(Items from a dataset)
------------------------------
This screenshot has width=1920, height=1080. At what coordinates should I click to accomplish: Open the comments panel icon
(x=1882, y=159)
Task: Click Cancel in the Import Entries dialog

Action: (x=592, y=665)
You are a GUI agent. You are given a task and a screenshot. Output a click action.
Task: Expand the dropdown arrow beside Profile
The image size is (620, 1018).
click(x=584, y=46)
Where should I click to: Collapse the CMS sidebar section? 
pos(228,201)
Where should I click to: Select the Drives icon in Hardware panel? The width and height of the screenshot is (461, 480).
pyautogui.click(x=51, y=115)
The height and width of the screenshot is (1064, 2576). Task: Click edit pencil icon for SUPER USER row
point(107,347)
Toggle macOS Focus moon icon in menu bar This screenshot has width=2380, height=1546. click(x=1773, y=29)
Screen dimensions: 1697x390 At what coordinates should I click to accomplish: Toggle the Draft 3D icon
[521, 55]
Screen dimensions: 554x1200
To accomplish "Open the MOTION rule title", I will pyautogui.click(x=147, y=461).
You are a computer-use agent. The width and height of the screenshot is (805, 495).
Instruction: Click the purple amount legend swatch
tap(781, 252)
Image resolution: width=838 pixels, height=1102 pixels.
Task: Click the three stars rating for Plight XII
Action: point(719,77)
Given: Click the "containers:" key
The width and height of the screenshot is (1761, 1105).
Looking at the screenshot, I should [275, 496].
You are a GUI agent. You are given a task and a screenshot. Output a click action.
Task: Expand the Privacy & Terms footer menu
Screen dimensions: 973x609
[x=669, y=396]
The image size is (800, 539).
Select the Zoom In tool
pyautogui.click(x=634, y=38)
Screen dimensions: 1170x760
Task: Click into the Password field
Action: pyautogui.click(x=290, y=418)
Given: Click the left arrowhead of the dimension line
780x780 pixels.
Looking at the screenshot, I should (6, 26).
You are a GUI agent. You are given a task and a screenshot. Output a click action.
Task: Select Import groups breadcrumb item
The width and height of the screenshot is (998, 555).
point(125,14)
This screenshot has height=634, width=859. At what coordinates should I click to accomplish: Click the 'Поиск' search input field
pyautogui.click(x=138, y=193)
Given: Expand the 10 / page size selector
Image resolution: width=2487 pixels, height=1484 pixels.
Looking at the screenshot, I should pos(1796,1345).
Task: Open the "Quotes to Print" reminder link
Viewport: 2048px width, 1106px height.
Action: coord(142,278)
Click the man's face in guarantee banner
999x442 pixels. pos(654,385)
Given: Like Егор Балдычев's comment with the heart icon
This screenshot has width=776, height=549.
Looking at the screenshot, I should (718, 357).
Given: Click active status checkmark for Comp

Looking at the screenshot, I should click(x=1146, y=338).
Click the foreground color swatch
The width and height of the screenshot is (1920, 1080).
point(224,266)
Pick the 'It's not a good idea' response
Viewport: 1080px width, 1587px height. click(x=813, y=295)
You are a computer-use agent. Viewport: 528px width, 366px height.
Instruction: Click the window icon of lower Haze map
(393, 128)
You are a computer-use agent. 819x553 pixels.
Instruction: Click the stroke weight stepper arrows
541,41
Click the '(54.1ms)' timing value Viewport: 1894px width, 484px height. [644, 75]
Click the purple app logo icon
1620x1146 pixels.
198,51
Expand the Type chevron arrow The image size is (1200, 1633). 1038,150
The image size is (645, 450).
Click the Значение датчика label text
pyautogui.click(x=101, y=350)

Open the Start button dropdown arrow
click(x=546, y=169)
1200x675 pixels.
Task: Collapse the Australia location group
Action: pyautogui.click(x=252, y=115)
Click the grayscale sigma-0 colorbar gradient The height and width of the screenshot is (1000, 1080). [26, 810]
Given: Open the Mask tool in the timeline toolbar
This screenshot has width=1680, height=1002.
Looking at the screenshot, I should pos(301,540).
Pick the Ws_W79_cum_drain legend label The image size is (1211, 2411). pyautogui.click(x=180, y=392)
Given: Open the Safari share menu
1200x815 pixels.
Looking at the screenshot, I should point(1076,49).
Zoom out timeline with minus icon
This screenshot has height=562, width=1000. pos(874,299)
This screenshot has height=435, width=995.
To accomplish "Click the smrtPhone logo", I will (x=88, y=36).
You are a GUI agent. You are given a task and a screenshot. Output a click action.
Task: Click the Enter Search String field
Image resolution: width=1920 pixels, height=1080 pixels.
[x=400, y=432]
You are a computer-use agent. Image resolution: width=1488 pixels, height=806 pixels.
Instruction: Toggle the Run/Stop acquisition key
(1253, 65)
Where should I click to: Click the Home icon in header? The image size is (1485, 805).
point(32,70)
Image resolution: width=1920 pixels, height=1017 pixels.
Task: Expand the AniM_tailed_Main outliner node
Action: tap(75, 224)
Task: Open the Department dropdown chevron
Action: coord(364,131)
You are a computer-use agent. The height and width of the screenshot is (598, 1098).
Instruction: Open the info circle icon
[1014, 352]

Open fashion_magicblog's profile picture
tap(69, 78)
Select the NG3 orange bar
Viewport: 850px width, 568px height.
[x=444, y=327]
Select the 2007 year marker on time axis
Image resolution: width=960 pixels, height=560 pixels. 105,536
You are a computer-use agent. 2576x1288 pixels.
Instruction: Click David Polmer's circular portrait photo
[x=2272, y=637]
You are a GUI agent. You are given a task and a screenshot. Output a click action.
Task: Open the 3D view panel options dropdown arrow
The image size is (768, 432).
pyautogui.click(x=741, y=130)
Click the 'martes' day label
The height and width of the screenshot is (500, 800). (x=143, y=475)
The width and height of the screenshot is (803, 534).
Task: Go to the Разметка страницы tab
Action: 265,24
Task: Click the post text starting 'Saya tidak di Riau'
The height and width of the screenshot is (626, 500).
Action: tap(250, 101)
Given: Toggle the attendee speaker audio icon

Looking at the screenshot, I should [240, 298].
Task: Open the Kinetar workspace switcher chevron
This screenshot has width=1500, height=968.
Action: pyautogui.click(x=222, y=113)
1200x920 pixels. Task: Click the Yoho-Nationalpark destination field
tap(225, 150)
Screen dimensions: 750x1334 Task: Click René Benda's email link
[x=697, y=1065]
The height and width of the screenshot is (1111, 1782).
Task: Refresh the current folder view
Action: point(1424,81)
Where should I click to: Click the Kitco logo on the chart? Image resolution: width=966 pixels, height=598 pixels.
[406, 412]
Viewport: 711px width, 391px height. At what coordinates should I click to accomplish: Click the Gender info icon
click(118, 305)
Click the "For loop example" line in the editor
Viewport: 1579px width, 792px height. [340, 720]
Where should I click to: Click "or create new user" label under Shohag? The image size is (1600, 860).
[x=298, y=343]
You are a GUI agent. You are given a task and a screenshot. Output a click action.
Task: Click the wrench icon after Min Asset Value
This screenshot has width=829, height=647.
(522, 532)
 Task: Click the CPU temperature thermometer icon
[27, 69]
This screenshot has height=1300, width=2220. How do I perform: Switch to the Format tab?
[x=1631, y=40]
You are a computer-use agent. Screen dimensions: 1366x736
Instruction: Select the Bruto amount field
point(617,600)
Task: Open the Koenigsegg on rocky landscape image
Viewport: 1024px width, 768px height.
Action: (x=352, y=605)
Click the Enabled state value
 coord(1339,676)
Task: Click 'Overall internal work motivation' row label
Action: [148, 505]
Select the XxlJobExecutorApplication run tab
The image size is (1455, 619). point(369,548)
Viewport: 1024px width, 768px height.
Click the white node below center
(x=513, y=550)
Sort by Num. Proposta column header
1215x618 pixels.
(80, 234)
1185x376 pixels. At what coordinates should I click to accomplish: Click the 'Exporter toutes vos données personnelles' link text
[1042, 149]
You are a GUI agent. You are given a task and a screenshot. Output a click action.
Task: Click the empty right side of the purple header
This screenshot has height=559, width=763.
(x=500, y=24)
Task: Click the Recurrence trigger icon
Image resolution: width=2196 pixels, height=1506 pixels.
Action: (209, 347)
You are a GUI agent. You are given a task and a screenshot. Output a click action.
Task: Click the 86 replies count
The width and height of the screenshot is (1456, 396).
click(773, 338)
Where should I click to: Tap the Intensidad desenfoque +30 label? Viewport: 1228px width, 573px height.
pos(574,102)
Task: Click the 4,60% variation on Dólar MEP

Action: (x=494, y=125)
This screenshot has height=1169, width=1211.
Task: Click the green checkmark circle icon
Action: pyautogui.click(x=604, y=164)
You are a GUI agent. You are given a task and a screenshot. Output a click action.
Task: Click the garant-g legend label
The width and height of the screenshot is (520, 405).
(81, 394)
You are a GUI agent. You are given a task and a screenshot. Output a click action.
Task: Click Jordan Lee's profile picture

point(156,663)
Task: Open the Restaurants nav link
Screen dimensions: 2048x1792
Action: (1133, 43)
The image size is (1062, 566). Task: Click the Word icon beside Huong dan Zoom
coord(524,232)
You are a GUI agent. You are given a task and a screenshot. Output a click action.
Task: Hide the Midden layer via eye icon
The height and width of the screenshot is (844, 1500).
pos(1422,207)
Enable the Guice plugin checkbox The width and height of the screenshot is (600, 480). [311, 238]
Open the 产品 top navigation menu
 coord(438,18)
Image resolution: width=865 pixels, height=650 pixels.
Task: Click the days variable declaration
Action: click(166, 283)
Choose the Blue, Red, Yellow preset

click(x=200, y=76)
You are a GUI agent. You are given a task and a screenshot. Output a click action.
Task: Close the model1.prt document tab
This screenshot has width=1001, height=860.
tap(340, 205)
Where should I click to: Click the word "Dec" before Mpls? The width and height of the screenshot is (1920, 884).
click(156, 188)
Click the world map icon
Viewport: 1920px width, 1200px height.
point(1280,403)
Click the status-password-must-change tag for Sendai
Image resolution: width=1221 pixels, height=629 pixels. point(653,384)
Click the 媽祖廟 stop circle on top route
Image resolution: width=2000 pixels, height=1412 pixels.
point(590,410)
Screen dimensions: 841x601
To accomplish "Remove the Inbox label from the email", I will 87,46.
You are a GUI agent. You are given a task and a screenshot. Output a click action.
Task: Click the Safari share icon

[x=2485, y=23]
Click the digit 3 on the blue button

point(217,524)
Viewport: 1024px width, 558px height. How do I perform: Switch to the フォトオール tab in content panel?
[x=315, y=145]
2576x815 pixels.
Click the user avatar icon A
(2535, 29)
------------------------------
## Exercise directions
Repeat the rows verbatim, starting at the line that contains "Click the Enabled state value" and ending at the line that contains "pos(1422,207)".

## Answer to the exercise
Click the Enabled state value
 coord(1339,676)
Task: Click 'Overall internal work motivation' row label
Action: [148, 505]
Select the XxlJobExecutorApplication run tab
The image size is (1455, 619). point(369,548)
Viewport: 1024px width, 768px height.
Click the white node below center
(x=513, y=550)
Sort by Num. Proposta column header
1215x618 pixels.
(80, 234)
1185x376 pixels. At what coordinates should I click to accomplish: Click the 'Exporter toutes vos données personnelles' link text
[1042, 149]
You are a GUI agent. You are given a task and a screenshot. Output a click action.
Task: Click the empty right side of the purple header
This screenshot has height=559, width=763.
(x=500, y=24)
Task: Click the Recurrence trigger icon
Image resolution: width=2196 pixels, height=1506 pixels.
Action: (209, 347)
You are a GUI agent. You are given a task and a screenshot. Output a click action.
Task: Click the 86 replies count
The width and height of the screenshot is (1456, 396).
click(773, 338)
Where should I click to: Tap the Intensidad desenfoque +30 label? Viewport: 1228px width, 573px height.
pos(574,102)
Task: Click the 4,60% variation on Dólar MEP

Action: (x=494, y=125)
This screenshot has height=1169, width=1211.
Task: Click the green checkmark circle icon
Action: pyautogui.click(x=604, y=164)
You are a GUI agent. You are given a task and a screenshot. Output a click action.
Task: Click the garant-g legend label
The width and height of the screenshot is (520, 405).
(81, 394)
You are a GUI agent. You are given a task and a screenshot. Output a click action.
Task: Click Jordan Lee's profile picture

point(156,663)
Task: Open the Restaurants nav link
Screen dimensions: 2048x1792
Action: (1133, 43)
The image size is (1062, 566). Task: Click the Word icon beside Huong dan Zoom
coord(524,232)
You are a GUI agent. You are given a task and a screenshot. Output a click action.
Task: Hide the Midden layer via eye icon
The height and width of the screenshot is (844, 1500).
pos(1422,207)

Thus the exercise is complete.